Abusers are known for their penchant to involve as many facets of the
legal system as possible to continue to abuse.
As I understand Kelly’s case, she ended her marriage over
infidelity (and there were zero claims of her being a bad parent). Kelly also recounts very specific and
horrific things her ex-husband said to her.
That, my friends, is abuse. Study
after study shows the devastating impact on the psyche of being belittled,
verbally assaulted, demeaned, degraded, and even ignored. The chemical impacts on the brain are real
and proven. Nonetheless, in Kelly’s case
and in many others, judges are neither trauma-informed nor looking for signs of
fear or abuse in a party to a divorce.
Make no mistake, I have had male clients, as well as female. They are verbally emasculated, dodge a flying
lamp or vase, even experience the threats of “you’ll never see your children
again”. But let me tell you about just a
few cases I have personally worked on.
In Orange County, California, one client’s ex-husband is an
attorney. He and his father colluded to
claim that the father had loaned the son and my client $300,000 and thus,
$150,000 of it was her responsibility as “marital debt”. She is a teacher who had been home raising
their children. Neither the father nor
son could produce any proof whatsoever of this money changing hands. No receipts, bank statements, loan agreement,
cancelled checks…nothing. Yet my client
is now taking care of 3 children while her ex-husband refuses to pay his
ordered support and she is expected to pay her ex-father-in-law $150,000 in
addition to everything else she was stuck with.

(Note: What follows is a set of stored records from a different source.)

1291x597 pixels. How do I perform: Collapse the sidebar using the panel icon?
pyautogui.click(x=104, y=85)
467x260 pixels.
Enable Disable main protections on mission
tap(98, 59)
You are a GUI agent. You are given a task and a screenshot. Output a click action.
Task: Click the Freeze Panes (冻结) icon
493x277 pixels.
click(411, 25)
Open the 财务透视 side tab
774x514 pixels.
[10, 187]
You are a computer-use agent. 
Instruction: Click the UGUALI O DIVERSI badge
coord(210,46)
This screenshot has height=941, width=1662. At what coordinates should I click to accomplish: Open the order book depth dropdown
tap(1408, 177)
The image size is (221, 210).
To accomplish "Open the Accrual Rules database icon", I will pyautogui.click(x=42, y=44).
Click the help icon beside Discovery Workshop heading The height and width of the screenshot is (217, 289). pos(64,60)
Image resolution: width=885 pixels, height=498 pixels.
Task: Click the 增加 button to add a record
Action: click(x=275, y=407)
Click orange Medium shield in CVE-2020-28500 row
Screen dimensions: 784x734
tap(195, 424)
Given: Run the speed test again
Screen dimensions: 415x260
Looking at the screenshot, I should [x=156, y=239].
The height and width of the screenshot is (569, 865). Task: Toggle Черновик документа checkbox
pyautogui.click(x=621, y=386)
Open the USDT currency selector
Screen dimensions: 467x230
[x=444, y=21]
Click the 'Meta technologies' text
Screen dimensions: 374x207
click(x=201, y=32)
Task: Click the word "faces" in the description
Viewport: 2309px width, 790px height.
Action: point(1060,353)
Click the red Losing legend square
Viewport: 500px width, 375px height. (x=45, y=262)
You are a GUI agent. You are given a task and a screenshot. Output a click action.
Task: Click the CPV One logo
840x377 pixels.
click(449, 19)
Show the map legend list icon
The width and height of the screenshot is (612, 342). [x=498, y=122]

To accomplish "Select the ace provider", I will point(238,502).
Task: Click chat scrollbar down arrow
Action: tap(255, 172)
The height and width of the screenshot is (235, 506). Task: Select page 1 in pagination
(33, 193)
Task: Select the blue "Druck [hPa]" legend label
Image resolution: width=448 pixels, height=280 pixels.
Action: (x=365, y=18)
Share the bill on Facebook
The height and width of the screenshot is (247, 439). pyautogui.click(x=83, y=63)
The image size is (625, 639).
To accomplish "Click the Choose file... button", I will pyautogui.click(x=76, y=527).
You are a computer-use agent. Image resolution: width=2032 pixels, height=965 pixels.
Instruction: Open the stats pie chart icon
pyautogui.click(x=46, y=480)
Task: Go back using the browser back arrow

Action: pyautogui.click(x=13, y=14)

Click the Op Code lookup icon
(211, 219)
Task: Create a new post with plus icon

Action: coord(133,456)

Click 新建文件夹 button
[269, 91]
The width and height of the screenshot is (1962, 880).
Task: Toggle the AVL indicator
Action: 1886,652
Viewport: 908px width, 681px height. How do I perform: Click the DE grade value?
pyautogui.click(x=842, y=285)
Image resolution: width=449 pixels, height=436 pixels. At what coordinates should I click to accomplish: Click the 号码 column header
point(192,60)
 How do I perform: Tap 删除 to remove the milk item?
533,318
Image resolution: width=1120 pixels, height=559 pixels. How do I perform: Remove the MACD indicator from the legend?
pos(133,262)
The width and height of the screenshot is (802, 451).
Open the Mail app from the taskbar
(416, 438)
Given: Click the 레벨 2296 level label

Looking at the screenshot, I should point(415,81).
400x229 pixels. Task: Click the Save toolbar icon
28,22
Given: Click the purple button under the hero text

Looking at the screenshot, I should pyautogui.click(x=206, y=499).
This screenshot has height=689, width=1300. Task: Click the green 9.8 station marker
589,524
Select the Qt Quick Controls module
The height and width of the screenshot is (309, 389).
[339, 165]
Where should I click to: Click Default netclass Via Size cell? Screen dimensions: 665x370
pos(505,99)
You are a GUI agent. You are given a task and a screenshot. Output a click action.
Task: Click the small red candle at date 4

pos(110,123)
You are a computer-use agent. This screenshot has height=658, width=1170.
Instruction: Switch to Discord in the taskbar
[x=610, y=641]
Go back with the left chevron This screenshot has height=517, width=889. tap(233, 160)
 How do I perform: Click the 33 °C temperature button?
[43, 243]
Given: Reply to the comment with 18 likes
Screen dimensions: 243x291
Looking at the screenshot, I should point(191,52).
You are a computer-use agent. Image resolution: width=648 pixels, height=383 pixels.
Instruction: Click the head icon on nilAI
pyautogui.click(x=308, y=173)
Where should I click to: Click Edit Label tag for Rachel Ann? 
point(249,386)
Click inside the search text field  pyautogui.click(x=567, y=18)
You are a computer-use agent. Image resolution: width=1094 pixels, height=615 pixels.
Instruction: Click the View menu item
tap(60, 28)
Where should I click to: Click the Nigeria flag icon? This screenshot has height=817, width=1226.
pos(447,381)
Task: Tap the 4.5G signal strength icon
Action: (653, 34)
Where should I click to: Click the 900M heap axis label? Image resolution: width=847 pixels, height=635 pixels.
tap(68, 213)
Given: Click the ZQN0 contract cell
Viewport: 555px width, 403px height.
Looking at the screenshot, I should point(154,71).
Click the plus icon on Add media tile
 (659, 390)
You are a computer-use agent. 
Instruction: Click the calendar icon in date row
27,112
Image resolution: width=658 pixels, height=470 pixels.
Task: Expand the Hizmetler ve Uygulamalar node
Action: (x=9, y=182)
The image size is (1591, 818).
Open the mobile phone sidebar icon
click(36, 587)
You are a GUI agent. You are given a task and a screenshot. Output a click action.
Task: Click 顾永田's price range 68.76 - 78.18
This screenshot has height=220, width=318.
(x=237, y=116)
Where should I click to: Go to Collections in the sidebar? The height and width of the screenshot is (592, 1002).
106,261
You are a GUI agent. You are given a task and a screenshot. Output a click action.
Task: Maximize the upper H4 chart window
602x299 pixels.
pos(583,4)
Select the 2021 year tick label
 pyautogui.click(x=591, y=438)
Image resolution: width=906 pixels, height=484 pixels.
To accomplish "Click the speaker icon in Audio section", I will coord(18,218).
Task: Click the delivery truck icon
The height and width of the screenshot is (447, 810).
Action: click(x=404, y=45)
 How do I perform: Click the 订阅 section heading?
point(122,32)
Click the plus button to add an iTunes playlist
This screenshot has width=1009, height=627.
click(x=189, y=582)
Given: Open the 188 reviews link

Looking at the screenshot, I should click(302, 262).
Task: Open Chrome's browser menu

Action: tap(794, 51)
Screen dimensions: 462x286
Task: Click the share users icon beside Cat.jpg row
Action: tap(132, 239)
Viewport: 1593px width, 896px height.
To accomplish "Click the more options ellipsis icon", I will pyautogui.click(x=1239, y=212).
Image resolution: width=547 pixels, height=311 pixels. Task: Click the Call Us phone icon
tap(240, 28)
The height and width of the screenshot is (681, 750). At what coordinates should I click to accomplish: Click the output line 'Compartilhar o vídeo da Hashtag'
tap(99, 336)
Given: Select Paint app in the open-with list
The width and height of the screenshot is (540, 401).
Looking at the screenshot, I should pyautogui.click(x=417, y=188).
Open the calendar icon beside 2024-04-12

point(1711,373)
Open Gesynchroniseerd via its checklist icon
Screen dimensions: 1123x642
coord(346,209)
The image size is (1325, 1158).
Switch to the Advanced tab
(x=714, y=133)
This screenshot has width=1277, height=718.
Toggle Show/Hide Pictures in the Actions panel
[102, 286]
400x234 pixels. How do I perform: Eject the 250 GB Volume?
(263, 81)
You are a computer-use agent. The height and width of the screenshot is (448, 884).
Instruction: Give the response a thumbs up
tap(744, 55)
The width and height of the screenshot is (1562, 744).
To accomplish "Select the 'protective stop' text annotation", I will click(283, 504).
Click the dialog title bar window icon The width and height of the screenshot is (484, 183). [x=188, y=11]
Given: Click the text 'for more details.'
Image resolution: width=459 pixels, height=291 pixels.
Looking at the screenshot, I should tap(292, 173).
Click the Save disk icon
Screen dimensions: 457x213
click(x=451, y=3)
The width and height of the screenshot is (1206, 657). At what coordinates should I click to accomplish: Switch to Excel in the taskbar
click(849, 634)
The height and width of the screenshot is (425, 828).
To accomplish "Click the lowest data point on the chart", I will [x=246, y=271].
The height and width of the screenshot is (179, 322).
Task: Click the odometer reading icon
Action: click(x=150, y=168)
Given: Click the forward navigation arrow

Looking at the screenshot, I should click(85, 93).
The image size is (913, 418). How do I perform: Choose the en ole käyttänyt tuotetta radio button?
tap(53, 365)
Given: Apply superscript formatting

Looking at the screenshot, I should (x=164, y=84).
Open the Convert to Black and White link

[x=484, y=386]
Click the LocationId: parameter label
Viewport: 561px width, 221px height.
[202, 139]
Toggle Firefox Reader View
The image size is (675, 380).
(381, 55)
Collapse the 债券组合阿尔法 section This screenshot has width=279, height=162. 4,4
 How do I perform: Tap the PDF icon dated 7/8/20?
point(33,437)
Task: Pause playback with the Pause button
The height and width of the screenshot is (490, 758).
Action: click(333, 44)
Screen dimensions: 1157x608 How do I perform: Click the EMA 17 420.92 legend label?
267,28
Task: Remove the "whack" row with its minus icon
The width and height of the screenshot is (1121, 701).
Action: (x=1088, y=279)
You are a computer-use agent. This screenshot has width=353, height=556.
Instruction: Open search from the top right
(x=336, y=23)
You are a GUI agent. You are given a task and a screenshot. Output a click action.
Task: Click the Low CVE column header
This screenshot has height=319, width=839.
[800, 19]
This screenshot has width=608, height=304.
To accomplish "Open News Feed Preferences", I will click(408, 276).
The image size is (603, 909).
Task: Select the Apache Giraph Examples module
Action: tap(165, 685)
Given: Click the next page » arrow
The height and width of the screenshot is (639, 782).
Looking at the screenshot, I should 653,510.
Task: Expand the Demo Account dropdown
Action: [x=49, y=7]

In Virginia, one client has been repeatedly arrested and
subsequently convicted for physical attacks against her ex-husband. There was zero proof provided. None.
In fact, the first time he claims she attacked him, she was at the
emergency room and produced the discharge papers to prove it. He has never demonstrated any injury. Her crime?
Giving up her career as a nurse anesthetist to take care of two special
needs children, and then divorcing an abusive cardiac surgeon. She has now lost her clinical license after
being convicted with no proof.
In New Jersey, a client’s ex-husband is the leader of a
large company. After she divorced him,
he physically attacked her and broke her wrist.
She was awarded a large sum in a personal injury suit against him, which
he then answered with a massive suit for defamation of character because she
dared make him accountable for his physical attack. Meanwhile, he continues to attack their
children during visitations.
The list I have amassed is enough to make any rational
person lose hope. But the bottom line
is, we must make judges and court systems accountable. In the National Association of Family Court
Judges’ Bench Book on Safety in Child Custody Cases, judges are specifically
instructed to ignore any claims of Parental Alienation Syndrome (junk science,
debunked about 30 different ways), to carefully assess claims of abuse, and to
never, ever assume that an accusation of mental illness by the custody-seeking
party is accurate.
Yet this is exactly what goes on in courts all over the
United States, every day.
And children die.
I am in awe of Kelly Rutherford and her continuing to pursue
every possible avenue to get her children back.
I hope she will keep going. I
hope that everyone who watches her will remember that for every Kelly, there
are thousands of others. For every
Hermes and Helena, there are tens of thousands more being kept from having a
healthy and loving parent.
I’ll keep talking. I
hope Kelly and all of her friends will, too.